Vous croyez que ces révolutions contribuent à la montée du Front national dans les sondages ?Non. La France n'est pas menacée par ces événements. Il ne faut pas en avoir peur. La montée du vote extrémiste s'explique davantage par le fait qu'on vient de vivre une crise mondiale énorme. La France en sort mieux que d'autres pays. Mais comment va la France exactement ? Quelles sont ses perspectives ? Les Français sont dans le désarroi, l'inquiétude. Ils attendent un message, le message de l'après-crise, qui ne vient pas. J'attends du président de la République qu'il délivre ce message. Il aurait pu le faire au moment du remaniement…
Vous évoquez le remaniement. Le départ de Michèle Alliot-Marie du gouvernement était inéluctable ?
Je crois que le président de la République a pris la bonne décision. Il aurait même mieux valu la prendre plus tôt.
La campagne des cantonales bat son plein. Vous vous y intéressez ?Bien sûr. En tant que conseiller régional, je me déplace beaucoup en Aquitaine. En tant que député européen, ma circonscription court sur tout le Grand Sud-Ouest. Une campagne électorale, même pour une élection locale, ça reste un moment privilégié de dialogue entre citoyens et politiques.

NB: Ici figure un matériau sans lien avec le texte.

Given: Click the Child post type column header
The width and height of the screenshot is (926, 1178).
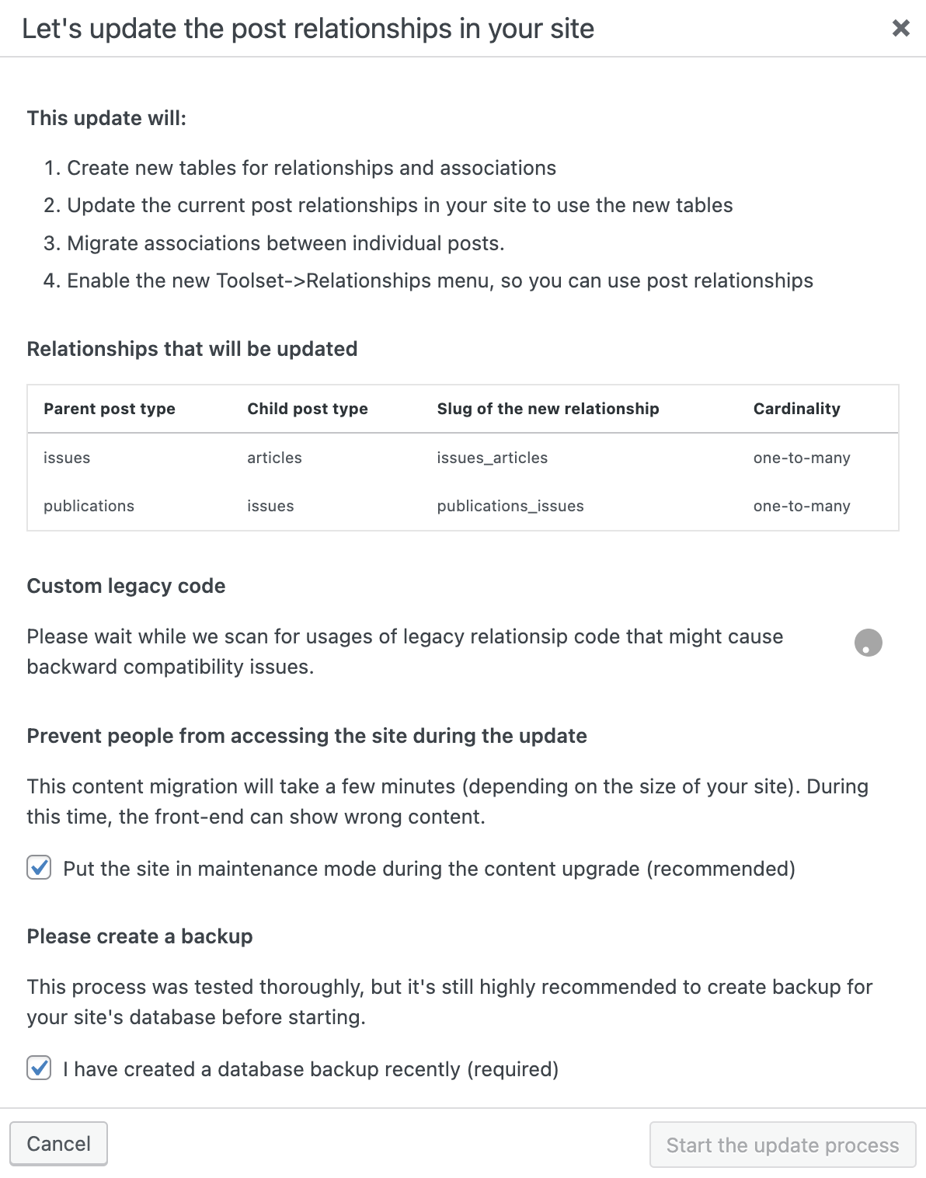Looking at the screenshot, I should pyautogui.click(x=308, y=409).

Le Conseil général peut basculer à gauche, à votre avis ?Cette élection se fait dans un contexte national difficile pour la droite. Mais la majorité départementale sortante UMP-Forces 64 a bien travaillé. Son bilan est très positif. Elle a conclu un accord programmatique et électoral sérieux, qui s'appuie sur une méthode de travail qui a fait ses preuves.
Vous êtes un ardent défenseur de la LGV. Mais l'exécutif départemental, lui, semble traîner des pieds pour son financement…Il s'agit, pour l'instant, du financement du tronçon entre Tours et Bordeaux. Et j'observe que la région Poitou-Charentes de Mme Royale, concernée au premier chef, n'a toujours pas donné son accord pour payer ! En Pyrénées-Atlantiques, la négociation n'a pas avancé parce qu'on était dans une logique de « donnant-donnant » avec l'État. Maintenant, on ne peut plus perdre de temps. Après les élections cantonales, il faudra signer.
Le projet de nouvelle liaison routière entre Pau et Oloron fait également débat. Vous le soutenez ?Oui. On ne peut pas dire qu'il faut conforter le tissu économique oloronais, où il y a quand même de grosses entreprises comme Messier et Lindt, et se contenter de la route actuelle ! Le développement du ferroutage n'est pas non plus suffisant. Ceux qui disent le contraire sont les mêmes qui repoussent la future LGV parce qu'ils ne veulent rien de ce qui est moderne.
On peut pourtant être moderne et respectueux de l'environnement, à l'exemple de l'A 65 Pau-Langon. Or aujourd'hui, on voit bien que le vrai clivage politique n'est plus gauche contre droite - les socialistes n'ont plus de projet. Il se situe entre ceux qui veulent retrouver la croissance, le dynamisme économique, et ceux comme Europe Écologie Les Verts qui s'opposent à tous travaux, investissements publics et tout progrès.